Every 6 months or so I try to switch to Emacs full-time, but I need all the pieces to be there in order to switch and I don't have a lot of time at work to figure it out, practice and get used to a new dev environment. Thus for the last 3-4 years, I've been hanging onto vim, bash, ant, jdk 1.3, vss and tweaking my scripts to make the process as smooth as possible. There are parts that work really well and parts that suck. Debugging sucks.

I figured I'd check out Eclipse and Netbeans. I spent 30 minutes trying to figure out how to download Eclipse and set it up on Windows XP and got no where. I'm not really sure how so many people can use it--it's really difficult to get started. I spent an hour trying to get Netbeans to work with jdk 1.4.2 while compiling our stuff with jdk 1.3 and without stomping on the version of Java that runs applets in Internet Explorer. That sucked and could have been a _lot_ easier.

After that, Netbeans seems to work pretty well. I'm running 4.0 beta 2. I bump into NullPointerExceptions regularly, but Netbeans seems to recover from them pretty well without me having to restart. It's decent. I fixed my first bug today with the "new dev environment". It's already faster to iterate between the steps of the analyze, fix, test cycle than it was before. I've also caught a few bugs I didn't know about which have been there for a long time all quiet and hidden away.

I still want to switch to Emacs, but it'll have to wait until I have more free time to make it work.

Posted by mark on Wed Nov 17 21:07:43 2004
take the time to get Eclipse working. Seriously. I'm not an IDE fan in general. For python work I use a similar setup to your Java one (although not vim).

However: doing Java work and not using Eclipse is like only using 1st gear in your car or typing with only one hand.

It will do the two jdk thing (google is your friend for that).

Saying you don't have time to swtich is a false economy - you don't know it but you are doing loads of extra work you don;t need to do.


Posted by will on Wed Nov 17 22:10:40 2004
No one I know uses Eclipse.  On top of that, while Eclipse is interesting, I'm not sure it's any better/worse than Netbeans.  Regardless of that, I've tried a couple of times over the last year to get Eclipse up and running and haven't had any success at all.  I think the Eclipse site is useless.  I don't think Eclipse is sooooo amazingly awesome that using anything else is like only using first gear but you're entitled to superlatives.

So that's where I stand at the moment with Eclipse.

I'm not sure I'm doing "loads of extra work".  It's hard to talk more about that without the advantage of hindsight.  Though, I think it'd be hard to make that kind of statement without knowing exactly what I'm doing, too.
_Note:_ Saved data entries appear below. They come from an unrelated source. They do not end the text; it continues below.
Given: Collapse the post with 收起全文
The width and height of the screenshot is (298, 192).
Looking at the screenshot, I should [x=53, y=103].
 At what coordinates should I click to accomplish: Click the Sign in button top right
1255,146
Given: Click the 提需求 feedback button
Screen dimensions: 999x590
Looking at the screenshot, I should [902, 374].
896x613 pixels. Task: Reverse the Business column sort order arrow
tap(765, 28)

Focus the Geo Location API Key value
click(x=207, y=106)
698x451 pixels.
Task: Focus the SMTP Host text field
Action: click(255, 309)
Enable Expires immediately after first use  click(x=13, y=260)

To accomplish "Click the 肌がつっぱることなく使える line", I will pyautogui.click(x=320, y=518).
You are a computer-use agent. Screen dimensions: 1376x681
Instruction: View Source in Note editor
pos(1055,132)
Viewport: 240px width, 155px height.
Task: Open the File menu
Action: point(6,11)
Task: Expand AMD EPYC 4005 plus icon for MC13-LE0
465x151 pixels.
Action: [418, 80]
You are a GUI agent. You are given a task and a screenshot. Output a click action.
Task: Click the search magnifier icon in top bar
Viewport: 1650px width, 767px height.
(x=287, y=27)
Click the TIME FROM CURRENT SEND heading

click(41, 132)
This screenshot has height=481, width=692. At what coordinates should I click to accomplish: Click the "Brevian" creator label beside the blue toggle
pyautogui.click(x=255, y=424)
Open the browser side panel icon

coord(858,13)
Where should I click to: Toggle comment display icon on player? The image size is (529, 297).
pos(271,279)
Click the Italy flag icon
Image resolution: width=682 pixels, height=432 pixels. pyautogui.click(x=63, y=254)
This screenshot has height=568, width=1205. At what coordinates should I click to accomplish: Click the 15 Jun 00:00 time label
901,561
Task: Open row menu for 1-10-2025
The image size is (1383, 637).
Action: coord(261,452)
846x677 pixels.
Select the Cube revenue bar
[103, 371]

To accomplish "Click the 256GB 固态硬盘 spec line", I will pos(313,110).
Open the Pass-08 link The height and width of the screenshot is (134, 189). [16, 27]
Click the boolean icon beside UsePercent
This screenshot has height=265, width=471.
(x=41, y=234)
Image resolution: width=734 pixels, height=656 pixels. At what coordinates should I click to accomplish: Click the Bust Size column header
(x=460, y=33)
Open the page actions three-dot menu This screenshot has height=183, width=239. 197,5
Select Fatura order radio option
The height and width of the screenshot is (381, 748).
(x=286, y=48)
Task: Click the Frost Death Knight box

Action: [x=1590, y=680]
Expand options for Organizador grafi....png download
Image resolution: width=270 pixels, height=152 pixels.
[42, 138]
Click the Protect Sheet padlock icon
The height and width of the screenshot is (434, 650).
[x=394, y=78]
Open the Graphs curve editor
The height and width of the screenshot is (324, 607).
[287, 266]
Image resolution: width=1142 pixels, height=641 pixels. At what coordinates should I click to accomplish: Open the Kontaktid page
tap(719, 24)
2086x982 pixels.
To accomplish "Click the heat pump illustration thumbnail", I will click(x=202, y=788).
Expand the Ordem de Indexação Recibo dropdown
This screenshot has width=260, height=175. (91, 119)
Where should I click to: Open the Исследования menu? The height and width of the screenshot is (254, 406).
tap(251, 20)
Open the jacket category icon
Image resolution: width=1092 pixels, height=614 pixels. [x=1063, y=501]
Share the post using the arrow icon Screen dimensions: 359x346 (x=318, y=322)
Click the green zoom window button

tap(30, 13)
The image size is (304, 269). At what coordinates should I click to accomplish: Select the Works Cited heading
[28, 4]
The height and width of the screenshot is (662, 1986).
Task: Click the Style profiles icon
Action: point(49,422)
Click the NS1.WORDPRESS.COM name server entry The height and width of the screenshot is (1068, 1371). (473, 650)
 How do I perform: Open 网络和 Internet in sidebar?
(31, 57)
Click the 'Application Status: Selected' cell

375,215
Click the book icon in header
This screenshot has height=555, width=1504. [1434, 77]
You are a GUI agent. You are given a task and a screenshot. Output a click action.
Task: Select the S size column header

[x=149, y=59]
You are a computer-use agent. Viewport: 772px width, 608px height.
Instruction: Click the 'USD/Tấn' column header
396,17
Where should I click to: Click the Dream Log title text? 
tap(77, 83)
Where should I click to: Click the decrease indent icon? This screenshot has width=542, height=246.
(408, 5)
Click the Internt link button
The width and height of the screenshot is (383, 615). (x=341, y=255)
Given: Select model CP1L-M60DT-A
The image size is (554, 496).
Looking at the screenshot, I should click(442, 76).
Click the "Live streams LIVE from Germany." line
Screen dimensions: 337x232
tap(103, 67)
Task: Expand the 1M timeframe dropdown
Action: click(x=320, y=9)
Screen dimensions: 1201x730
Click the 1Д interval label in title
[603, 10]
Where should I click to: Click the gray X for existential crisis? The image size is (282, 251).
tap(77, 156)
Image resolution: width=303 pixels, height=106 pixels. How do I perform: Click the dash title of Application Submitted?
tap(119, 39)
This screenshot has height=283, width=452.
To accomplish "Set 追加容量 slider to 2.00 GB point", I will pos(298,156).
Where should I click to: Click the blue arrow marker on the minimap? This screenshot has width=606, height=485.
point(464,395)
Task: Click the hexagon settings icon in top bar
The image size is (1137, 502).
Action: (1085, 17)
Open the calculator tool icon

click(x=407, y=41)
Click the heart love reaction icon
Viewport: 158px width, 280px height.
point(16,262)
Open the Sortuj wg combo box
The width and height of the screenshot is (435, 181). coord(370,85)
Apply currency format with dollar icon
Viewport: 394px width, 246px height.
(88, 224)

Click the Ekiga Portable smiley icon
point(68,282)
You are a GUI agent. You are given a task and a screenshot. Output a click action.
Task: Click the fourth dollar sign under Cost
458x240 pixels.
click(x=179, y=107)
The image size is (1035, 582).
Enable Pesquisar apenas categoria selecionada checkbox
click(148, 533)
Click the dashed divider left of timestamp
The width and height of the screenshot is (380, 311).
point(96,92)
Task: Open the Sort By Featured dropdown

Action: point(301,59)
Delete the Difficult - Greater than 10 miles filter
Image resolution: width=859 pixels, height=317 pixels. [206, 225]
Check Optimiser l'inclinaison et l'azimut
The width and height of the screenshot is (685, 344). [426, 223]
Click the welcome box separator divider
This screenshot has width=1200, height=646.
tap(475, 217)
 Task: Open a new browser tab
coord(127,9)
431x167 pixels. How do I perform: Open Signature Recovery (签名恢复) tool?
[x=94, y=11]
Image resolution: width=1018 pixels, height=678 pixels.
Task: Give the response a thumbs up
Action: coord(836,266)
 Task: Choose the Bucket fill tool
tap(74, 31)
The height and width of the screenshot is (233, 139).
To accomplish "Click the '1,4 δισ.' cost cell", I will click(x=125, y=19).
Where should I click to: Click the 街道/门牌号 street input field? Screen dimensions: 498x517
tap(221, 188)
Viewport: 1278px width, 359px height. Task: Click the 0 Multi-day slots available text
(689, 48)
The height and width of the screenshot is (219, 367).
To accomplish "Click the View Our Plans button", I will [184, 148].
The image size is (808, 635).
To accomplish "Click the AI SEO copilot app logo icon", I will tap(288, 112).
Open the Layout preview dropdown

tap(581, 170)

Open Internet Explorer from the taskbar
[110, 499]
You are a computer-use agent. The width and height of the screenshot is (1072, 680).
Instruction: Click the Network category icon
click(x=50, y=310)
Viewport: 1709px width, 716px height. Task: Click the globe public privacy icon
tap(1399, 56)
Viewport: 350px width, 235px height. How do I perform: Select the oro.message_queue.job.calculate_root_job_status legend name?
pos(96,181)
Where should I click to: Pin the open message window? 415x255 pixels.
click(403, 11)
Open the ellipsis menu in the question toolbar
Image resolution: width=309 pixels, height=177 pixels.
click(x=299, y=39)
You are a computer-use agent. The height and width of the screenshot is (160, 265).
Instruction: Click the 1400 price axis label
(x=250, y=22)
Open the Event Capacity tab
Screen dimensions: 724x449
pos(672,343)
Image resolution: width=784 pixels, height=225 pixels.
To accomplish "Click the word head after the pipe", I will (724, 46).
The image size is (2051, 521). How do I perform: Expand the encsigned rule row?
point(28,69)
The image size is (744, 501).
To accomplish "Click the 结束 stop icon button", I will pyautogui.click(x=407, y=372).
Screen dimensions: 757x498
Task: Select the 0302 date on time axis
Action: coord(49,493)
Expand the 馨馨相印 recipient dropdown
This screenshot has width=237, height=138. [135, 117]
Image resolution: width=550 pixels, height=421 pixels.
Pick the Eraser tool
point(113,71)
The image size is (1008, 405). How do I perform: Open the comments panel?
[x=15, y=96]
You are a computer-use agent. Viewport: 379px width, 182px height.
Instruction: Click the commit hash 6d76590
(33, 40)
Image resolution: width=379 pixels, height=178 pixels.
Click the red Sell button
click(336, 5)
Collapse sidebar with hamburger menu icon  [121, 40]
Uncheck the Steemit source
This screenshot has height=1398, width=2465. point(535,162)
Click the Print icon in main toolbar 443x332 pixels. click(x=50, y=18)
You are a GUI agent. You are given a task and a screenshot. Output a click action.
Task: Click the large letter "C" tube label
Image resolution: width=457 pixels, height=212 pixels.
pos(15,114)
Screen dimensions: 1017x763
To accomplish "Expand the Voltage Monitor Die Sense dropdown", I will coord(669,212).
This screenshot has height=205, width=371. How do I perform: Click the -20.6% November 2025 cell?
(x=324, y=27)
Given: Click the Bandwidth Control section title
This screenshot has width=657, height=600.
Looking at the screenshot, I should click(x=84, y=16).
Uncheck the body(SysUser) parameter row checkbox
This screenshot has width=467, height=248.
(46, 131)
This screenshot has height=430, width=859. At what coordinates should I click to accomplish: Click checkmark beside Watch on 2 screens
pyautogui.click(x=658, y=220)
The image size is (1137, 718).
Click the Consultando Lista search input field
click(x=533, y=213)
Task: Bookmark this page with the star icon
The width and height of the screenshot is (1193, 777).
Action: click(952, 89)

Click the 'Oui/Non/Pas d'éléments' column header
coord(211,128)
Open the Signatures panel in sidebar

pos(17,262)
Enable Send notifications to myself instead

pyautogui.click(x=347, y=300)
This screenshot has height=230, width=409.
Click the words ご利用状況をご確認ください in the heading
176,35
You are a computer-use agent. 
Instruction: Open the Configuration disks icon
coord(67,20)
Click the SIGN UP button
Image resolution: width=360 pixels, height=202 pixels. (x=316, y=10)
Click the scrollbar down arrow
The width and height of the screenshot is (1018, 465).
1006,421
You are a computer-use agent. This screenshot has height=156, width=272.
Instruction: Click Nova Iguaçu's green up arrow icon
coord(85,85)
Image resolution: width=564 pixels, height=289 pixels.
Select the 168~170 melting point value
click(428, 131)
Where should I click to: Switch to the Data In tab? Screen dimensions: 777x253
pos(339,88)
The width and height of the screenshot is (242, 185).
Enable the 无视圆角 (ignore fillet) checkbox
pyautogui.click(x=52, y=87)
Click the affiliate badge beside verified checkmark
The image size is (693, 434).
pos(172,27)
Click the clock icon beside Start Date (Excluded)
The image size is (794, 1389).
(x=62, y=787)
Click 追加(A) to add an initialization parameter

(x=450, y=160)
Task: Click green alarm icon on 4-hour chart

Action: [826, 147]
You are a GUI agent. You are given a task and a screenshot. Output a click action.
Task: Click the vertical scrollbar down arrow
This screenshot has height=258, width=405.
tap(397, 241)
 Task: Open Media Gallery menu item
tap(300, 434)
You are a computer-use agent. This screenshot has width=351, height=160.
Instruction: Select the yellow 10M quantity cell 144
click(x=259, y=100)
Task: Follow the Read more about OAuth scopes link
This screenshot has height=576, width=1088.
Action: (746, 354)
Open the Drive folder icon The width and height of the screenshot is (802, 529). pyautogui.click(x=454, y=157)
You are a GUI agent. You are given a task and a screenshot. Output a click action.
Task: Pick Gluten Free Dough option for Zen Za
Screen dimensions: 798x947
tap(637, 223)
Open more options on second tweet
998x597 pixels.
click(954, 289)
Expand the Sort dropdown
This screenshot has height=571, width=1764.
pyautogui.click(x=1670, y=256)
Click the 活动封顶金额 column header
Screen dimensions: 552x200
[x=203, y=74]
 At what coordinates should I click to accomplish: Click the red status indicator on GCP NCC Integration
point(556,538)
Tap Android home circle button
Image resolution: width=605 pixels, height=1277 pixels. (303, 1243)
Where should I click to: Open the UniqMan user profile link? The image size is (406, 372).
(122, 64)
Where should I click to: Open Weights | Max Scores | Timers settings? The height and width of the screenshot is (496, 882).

This topic will pop up again, I'm sure.


Posted by mark on Thu Nov 18 07:33:39 2004
Fair enough - over the last 4-5 years I've led teams working on a couple of very big java projects and some smaller bits and pieces. I know what a big difference Eclipse meant to us. We looked at a lot of alternatives at first, from text editors to other IDE's.

There is a serious learning curve on it - straight out of the box you won't get instant benefits. You do need plugins as well and we certainly benefited from the team learning together.

This reflects the experience of number of other developers I have spoken to as well.

But yes - of course I don't know what you are doing and it might not help you that much but for enterprise scale work it certainly pays rich rewards for the effort spent learning it.


Posted by joe on Wed Jan 5 16:16:29 2005
I love NetBeans! After trying all the others, I found it most intuitive. It does take some ramp-up time though.

How did you get it to use 1.3 for compiling? I'm using nb4.0 but when I try to Add the 1.3 platform, it says it cannot detect/install platform...


Posted by will on Wed Jan 5 16:34:50 2005
I have no idea how I did it.  I could probably repeat the process, but I don't use NetBeans anymore.


Posted by David Kaspar on Mon Mar 21 04:08:21 2005
Sad to hear you are not using NB anymore.

I tried to use Eclipse on several occasions because some friends raved about it but could not even find the right package for download!

NetBeans has served me well so far for all types of Java development: J2me, j2se, web apps and j2ee.

Great community and many free plugins.